• Übungsaufgaben:
**a)** Erkläre in ein bis drei Sätzen, wozu man laut dem Seminarbericht über ultrakalte Quantengase in der Quantensensorik Quantenverschränkung und gequetschte Quantenzustände ausnutzt.
**b)** Setze den Seminarbericht über ultrakalte Quantengase nach seinem letzten Satz fort.

Seminarbericht
In den letzten Jahren zeigte sich, dass die extrem gute Kontrollierbarkeit von Parametern ultrakalter Quantengase nicht nur für die aktuelle Grundlagenforschung von wachsendem Interesse ist, sondern zunehmend auch zu verschiedenen Anwendungen im Bereich der Quantentechnologie führt. Davon konnten sich die 85 Teilnehmenden dieses Seminars überzeugen, das dank tatkräftiger organisatorischer Unterstützung der WE-Heraeus-Stiftung vom 24. bis 28. Juni 2024 im Physikzentrum in Bad Honnef stattfand. Das Programm bestand aus 25 eingeladenen Vorträgen internationaler Experten, 6 Präsentationen engagierter Nachwuchswissenschaftler sowie mehr als 50 Postern. Die Vorträge, die Pausen, die gemeinsamen Mahlzeiten, eine Wanderung und die Übertragung von Fußball-EM-Spielen im Hörsaal boten viele Gelegenheiten zu regen Diskussionen.
Ein Schwerpunkt des Seminars bestand darin, Fortschritte der Quantensensorik anhand konkreter Beispiele zu beleuchten. Hierzu nutzt man Quantenverschränkung und gequetschte Quantenzustände aus, um Messungen physikalischer Parameter mit einer höheren Präzision durchzuführen, als dies in einem klassischen Rahmen möglich ist. Damit lassen sich genaue Sensoren für elektrische, magnetische und Gravitationsfelder sowie Rotation und Beschleunigung herstellen. Dies ist z.B. relevant in der Medizintechnik, der Navigation sowie der Überwachung von Öl-, Gas- und Wasservorkommen. Außerdem wurde diskutiert, inwieweit Quantensimulatoren mit verdünnten Quantengasen ein anderes physikalisches System nachahmen können. So lässt sich z.B. die explosionsartige Ausbreitung von Waldfeuern oder von Viren im Rahmen einer Pandemie mit Hilfe von Rydberg-Atomen studieren und so ein tieferes Verständnis von selbstorganisierter Kritikalität gewinnen.

• Quellenangaben:
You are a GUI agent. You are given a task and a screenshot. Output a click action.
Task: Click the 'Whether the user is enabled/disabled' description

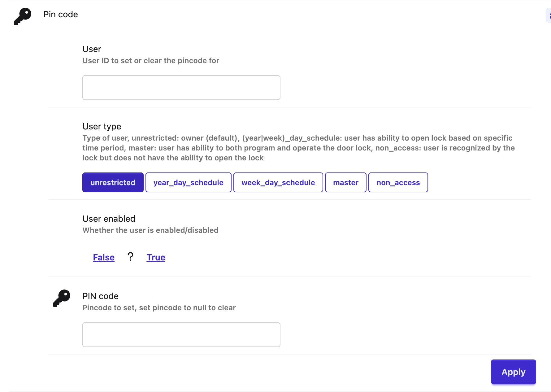click(150, 230)
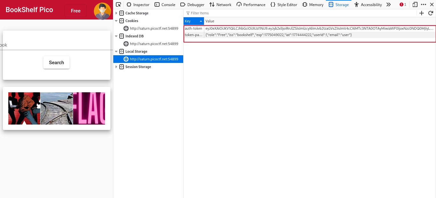Viewport: 436px width, 198px height.
Task: Switch to the Network tab
Action: pos(220,4)
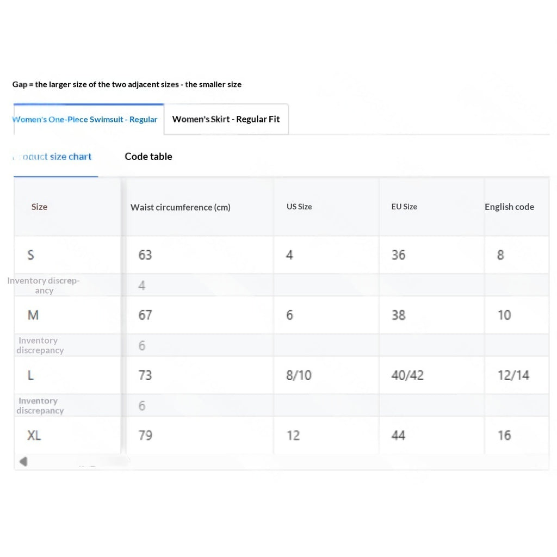The image size is (557, 557).
Task: Select the L size row label
Action: 30,375
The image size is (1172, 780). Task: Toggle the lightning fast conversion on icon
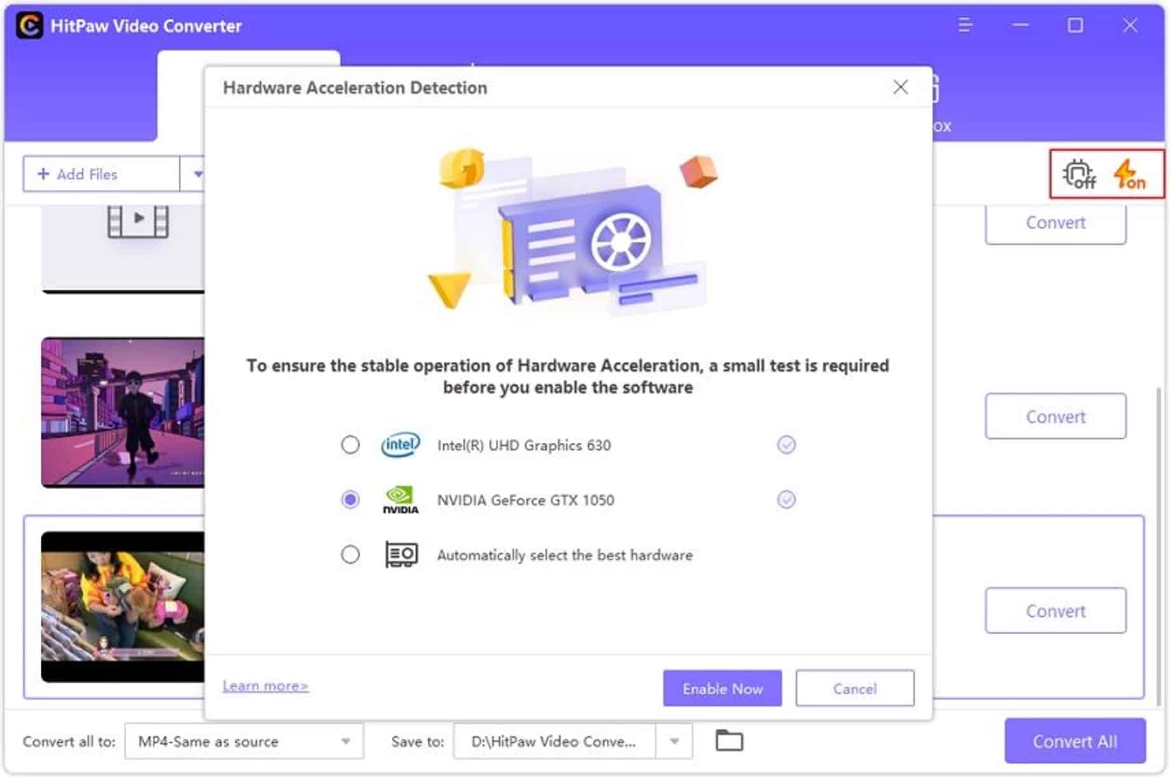[1129, 174]
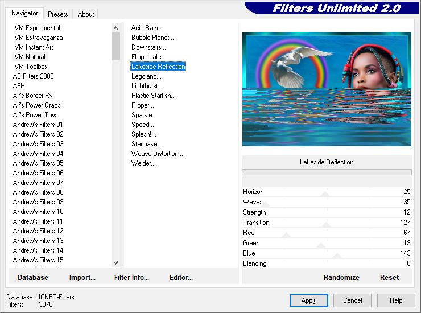
Task: Adjust the Horizon slider
Action: [x=325, y=194]
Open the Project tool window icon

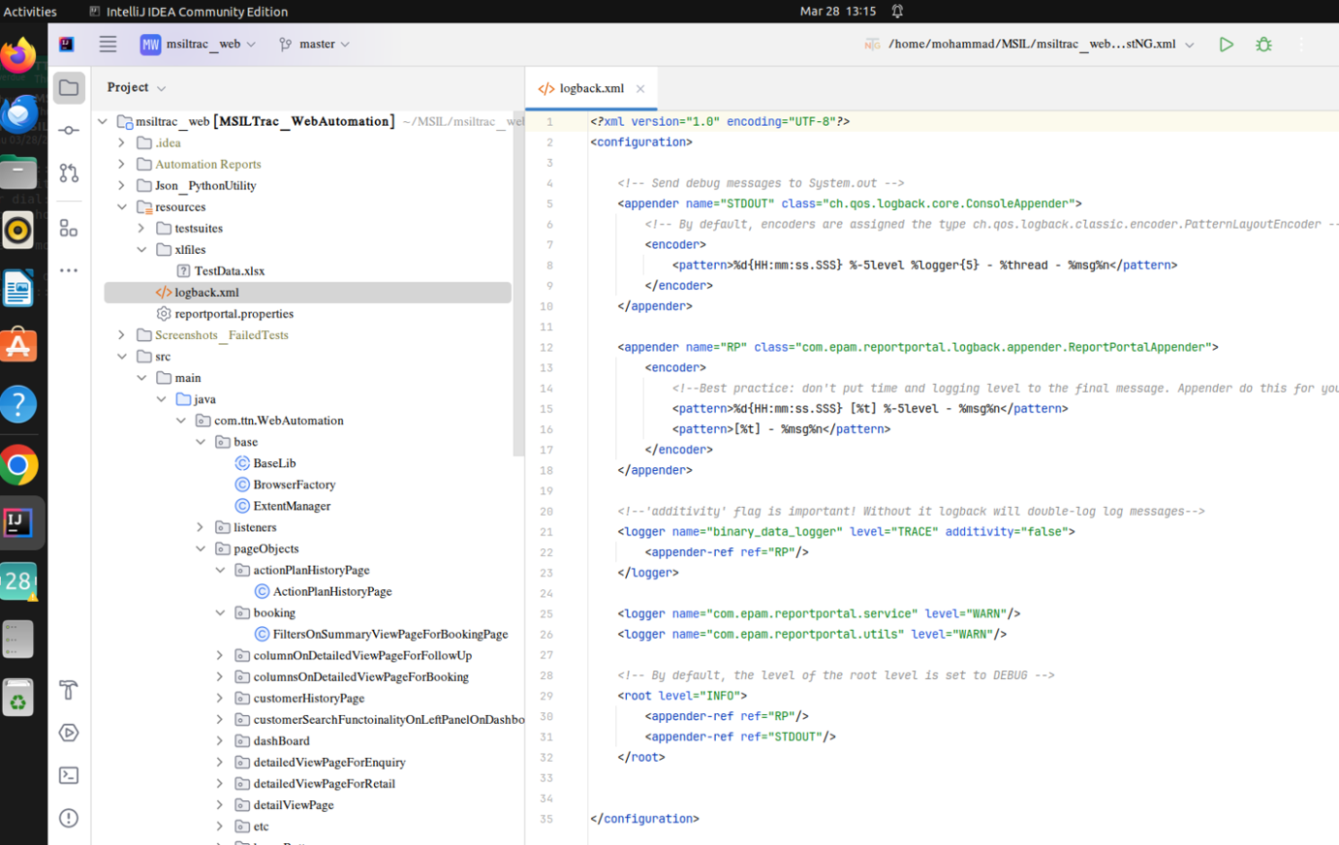69,87
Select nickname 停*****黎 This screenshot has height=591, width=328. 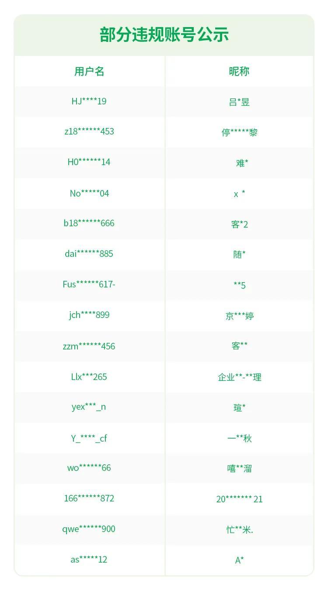[239, 132]

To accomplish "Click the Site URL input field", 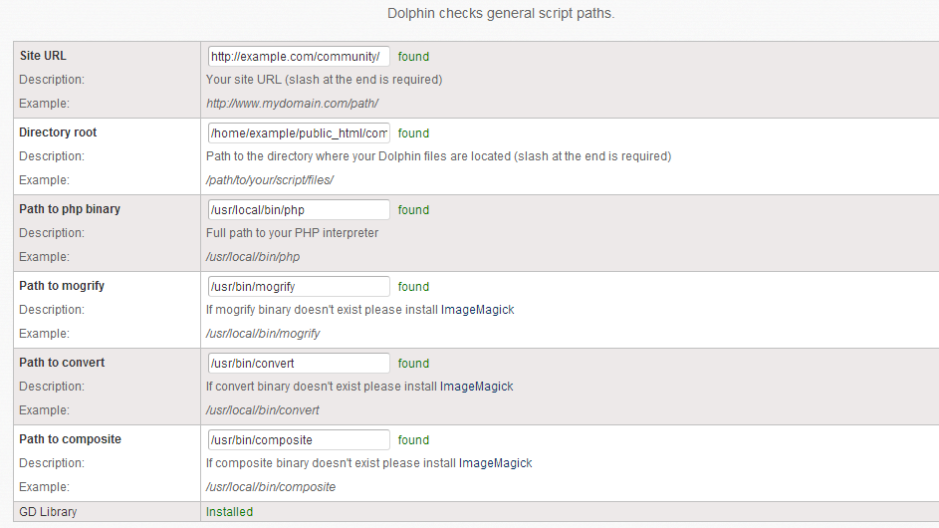I will coord(299,57).
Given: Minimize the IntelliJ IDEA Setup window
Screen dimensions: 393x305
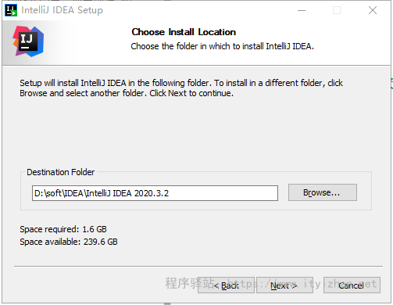Looking at the screenshot, I should click(x=302, y=10).
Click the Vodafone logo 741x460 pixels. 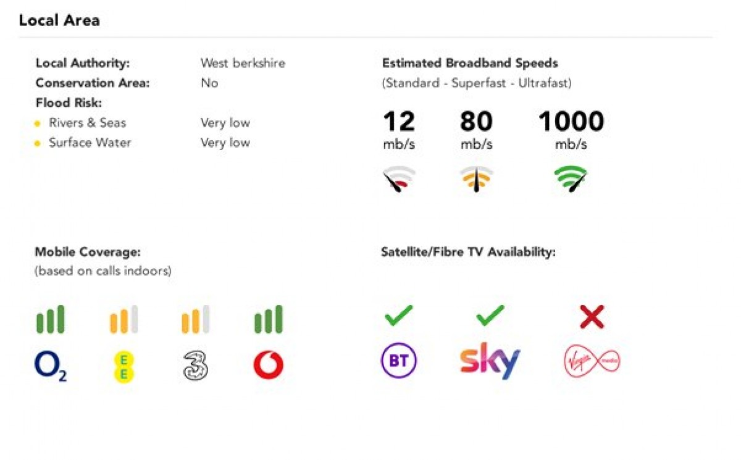click(x=268, y=366)
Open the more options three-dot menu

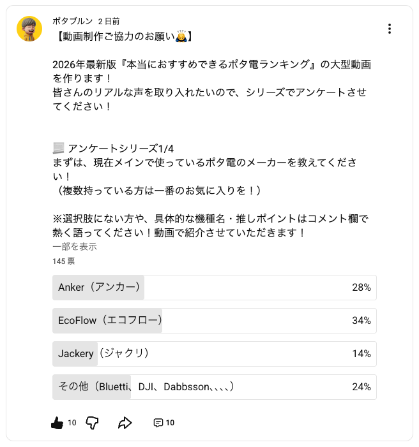point(389,29)
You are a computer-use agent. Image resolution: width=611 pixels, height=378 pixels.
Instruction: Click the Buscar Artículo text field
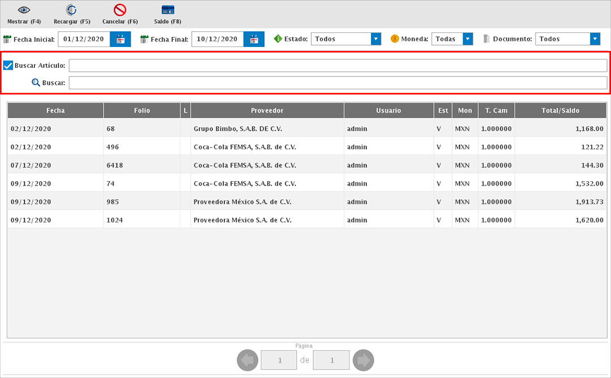tap(337, 66)
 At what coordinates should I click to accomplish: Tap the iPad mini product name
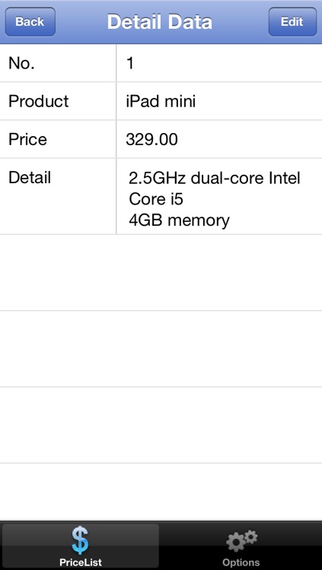tap(161, 101)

• Nummerierte Antworten:
**a)** Man nutzt sie, um physikalische Parameter präziser zu messen, als es in einem klassischen Rahmen möglich ist. Damit lassen sich genaue Sensoren für elektrische, magnetische und Gravitationsfelder sowie für Rotation und Beschleunigung herstellen.

**b)**
Ein anderer Schwerpunkt des Seminars bestand darin, Fortschritte bei der Grundlagenforschung ultrakalter Quantengase zu diskutieren. So bilden planare Anordnungen von Atomen Spiegel minimaler Dicke und führen zu neuartigen quantenoptischen Vielteilchensystemen, in denen Licht starke Wechselwirkungen zwischen den Atomen vermittelt. Ferner wurde ein neuartiges Quantengas-Mikroskop vorgestellt, mit dem sich fermionische Atome nicht wie bisher im Gitter, sondern nun auch im räumlichen Kontinuum beobachten lassen. Außerdem ermöglichen ähnliche Antennen, wie man sie kommerziell für die Drohnensteuerung kaufen kann, eine Mikrowellenabschirmung, mit der sich inelastische Streuprozesse zwischen Molekülen vermeiden lassen. Dadurch gelang es 16 Jahre nach der Erzeugung von heteronuklearen Molekülen im rovibratorischen Grundzustand, erstmalig ein Bose-Einstein-Kondensat dipolarer Moleküle herzustellen. Außerdem gab der Abendvortrag von Masahito Ueda einen faszinierenden Überblick über das junge, aufstrebende Gebiet offen-dissipativer Quantensysteme.